YOUR ASSIGNMENT: Every line of the records that holds the word "Toggle" should be copied out.

SUPPLIED INFORMATION:
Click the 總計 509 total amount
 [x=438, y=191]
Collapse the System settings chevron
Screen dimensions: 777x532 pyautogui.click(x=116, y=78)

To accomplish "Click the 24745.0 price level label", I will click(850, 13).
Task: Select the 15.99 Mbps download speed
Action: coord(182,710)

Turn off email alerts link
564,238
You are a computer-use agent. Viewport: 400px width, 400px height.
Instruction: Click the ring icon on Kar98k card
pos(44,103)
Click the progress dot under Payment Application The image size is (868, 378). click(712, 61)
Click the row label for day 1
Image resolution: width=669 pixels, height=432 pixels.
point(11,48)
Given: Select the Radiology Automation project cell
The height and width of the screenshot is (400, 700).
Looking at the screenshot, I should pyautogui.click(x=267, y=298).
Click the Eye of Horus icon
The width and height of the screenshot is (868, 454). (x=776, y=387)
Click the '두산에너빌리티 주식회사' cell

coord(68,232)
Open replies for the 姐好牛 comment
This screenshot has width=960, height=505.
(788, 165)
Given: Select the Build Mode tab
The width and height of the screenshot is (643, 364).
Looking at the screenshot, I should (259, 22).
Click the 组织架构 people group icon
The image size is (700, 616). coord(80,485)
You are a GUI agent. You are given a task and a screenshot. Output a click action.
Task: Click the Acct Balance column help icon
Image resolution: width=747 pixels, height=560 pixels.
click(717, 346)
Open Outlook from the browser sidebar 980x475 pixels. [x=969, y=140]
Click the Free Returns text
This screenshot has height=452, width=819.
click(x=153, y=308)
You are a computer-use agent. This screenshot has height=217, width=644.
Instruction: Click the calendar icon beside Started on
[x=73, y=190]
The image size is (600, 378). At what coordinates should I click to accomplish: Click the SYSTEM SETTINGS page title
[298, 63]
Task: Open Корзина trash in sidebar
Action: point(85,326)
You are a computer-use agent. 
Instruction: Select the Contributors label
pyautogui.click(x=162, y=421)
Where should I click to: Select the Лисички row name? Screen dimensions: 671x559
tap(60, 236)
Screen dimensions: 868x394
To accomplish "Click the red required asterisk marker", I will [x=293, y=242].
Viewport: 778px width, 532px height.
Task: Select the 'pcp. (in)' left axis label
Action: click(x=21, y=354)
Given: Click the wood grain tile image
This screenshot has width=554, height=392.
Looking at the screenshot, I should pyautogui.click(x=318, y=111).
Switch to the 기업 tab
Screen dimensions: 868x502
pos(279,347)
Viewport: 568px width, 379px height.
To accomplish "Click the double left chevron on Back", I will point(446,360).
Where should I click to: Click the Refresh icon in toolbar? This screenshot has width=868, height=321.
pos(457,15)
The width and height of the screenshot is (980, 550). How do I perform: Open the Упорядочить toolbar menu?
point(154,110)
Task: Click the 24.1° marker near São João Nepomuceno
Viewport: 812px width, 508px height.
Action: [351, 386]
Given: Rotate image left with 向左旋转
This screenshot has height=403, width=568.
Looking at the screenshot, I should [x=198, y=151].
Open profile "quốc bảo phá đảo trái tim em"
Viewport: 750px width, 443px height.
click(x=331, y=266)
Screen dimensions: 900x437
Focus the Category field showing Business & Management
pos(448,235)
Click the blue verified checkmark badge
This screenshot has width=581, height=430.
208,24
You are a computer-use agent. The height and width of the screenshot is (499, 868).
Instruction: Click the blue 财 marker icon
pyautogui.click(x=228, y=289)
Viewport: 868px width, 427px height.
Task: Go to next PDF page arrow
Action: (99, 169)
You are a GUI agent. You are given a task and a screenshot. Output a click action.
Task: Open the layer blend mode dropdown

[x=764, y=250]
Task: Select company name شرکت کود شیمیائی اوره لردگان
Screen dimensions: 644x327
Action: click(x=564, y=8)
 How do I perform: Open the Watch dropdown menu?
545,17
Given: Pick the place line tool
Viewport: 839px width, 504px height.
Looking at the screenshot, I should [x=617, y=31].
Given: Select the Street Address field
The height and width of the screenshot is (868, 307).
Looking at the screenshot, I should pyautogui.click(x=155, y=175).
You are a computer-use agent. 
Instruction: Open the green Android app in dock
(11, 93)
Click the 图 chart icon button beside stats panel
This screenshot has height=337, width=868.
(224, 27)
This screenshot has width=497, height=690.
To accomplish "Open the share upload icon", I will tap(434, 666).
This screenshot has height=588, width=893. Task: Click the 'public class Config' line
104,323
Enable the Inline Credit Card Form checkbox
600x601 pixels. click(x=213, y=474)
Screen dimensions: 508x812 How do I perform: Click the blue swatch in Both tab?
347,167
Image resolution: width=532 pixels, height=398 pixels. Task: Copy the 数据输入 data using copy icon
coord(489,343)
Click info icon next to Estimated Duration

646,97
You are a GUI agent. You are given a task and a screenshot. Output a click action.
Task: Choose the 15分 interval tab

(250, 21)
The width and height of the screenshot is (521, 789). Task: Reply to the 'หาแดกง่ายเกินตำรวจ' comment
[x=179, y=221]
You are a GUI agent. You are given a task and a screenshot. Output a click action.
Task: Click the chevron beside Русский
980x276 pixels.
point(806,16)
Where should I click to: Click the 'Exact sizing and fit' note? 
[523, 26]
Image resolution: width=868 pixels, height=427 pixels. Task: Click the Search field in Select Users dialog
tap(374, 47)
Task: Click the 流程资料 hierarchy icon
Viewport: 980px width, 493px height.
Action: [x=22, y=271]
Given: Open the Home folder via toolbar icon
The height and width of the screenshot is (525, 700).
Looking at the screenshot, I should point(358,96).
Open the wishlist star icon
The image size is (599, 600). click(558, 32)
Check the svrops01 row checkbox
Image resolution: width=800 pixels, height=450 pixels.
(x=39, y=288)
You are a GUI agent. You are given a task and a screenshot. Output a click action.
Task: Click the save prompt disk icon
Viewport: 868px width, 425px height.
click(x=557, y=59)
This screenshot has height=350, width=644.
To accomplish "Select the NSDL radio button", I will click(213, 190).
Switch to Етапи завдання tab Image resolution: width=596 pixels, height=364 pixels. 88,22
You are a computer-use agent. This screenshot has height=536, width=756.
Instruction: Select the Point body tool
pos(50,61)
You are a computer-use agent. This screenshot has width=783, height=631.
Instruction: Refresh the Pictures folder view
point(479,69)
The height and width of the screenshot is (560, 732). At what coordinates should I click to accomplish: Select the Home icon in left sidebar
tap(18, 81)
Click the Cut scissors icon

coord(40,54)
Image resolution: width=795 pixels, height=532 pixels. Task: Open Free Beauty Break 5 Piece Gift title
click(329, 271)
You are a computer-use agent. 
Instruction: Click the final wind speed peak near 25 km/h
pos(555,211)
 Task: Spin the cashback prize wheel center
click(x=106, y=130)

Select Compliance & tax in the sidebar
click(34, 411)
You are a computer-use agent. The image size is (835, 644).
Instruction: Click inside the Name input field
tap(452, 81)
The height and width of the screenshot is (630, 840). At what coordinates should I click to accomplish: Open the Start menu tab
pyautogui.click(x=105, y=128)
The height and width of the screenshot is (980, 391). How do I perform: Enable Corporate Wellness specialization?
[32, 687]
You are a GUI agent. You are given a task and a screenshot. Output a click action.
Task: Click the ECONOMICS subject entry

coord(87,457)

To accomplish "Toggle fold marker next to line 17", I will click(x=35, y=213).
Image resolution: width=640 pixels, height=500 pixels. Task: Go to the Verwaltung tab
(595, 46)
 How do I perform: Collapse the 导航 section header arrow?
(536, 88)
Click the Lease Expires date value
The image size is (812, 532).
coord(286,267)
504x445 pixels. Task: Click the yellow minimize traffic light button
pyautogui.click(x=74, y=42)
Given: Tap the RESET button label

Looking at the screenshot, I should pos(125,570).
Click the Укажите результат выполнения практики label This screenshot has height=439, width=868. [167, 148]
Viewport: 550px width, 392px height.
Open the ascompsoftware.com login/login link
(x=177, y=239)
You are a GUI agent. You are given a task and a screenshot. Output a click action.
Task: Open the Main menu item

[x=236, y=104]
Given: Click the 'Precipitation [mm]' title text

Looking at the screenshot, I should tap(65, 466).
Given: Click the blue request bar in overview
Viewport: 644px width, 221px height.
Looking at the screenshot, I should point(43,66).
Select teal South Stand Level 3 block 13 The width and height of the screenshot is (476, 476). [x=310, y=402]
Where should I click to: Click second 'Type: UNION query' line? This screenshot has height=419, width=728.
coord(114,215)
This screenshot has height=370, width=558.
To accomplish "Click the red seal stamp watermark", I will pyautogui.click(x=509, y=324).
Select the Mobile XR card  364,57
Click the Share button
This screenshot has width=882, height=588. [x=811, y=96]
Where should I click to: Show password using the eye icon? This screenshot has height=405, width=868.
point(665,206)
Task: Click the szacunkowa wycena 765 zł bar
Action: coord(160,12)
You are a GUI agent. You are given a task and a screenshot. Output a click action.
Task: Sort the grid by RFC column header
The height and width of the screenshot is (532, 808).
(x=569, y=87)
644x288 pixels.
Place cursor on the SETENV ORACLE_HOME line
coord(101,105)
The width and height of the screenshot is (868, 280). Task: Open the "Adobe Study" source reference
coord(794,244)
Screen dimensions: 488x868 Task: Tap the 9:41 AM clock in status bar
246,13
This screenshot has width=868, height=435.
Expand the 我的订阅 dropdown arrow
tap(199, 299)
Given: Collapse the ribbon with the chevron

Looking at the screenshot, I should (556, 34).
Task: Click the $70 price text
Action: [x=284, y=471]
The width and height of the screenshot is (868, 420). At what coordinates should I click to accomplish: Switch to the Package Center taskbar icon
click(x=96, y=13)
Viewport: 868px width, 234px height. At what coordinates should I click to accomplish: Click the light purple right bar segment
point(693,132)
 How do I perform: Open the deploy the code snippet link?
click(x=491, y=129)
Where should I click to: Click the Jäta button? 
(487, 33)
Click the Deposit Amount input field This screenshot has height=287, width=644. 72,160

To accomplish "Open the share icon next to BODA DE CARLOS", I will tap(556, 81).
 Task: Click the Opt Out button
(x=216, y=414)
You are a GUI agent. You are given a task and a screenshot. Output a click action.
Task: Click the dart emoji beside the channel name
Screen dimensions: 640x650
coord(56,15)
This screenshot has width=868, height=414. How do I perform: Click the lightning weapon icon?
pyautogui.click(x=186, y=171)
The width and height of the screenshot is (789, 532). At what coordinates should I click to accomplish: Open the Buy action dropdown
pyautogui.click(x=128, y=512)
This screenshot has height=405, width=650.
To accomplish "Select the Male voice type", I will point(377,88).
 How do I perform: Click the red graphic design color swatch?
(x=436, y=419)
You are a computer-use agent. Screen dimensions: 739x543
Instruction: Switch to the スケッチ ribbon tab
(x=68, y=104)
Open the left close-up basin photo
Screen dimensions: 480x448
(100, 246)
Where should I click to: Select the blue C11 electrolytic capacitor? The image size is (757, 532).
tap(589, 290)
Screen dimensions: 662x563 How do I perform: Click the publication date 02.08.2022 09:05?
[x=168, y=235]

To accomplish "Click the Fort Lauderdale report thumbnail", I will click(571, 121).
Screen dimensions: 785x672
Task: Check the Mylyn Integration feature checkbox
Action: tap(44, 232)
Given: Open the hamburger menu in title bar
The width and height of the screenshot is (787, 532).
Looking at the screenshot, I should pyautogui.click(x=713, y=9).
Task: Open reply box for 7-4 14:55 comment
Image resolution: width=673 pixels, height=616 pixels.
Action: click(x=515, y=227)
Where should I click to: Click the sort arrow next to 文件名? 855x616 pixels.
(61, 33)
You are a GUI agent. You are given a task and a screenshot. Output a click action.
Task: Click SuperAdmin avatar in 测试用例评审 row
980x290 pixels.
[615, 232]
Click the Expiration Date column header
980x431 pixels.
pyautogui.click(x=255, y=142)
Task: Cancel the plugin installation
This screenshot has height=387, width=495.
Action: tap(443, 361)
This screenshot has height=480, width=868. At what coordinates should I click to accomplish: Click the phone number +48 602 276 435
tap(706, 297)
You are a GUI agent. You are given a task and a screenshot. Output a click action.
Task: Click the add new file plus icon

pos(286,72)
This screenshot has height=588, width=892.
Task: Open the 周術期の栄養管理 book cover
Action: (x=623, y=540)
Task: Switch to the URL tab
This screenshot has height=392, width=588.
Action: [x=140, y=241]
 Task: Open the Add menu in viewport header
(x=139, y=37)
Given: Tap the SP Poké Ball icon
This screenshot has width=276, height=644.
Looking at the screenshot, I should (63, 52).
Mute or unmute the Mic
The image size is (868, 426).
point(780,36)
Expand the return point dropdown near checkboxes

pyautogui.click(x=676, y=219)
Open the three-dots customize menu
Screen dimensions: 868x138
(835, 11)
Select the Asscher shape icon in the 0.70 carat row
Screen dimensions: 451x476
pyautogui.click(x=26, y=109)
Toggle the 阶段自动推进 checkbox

ANSWER TO THIS TASK:
To accomplish "Toggle fold marker next to line 17", I will click(x=35, y=213).
Toggle the 阶段自动推进 checkbox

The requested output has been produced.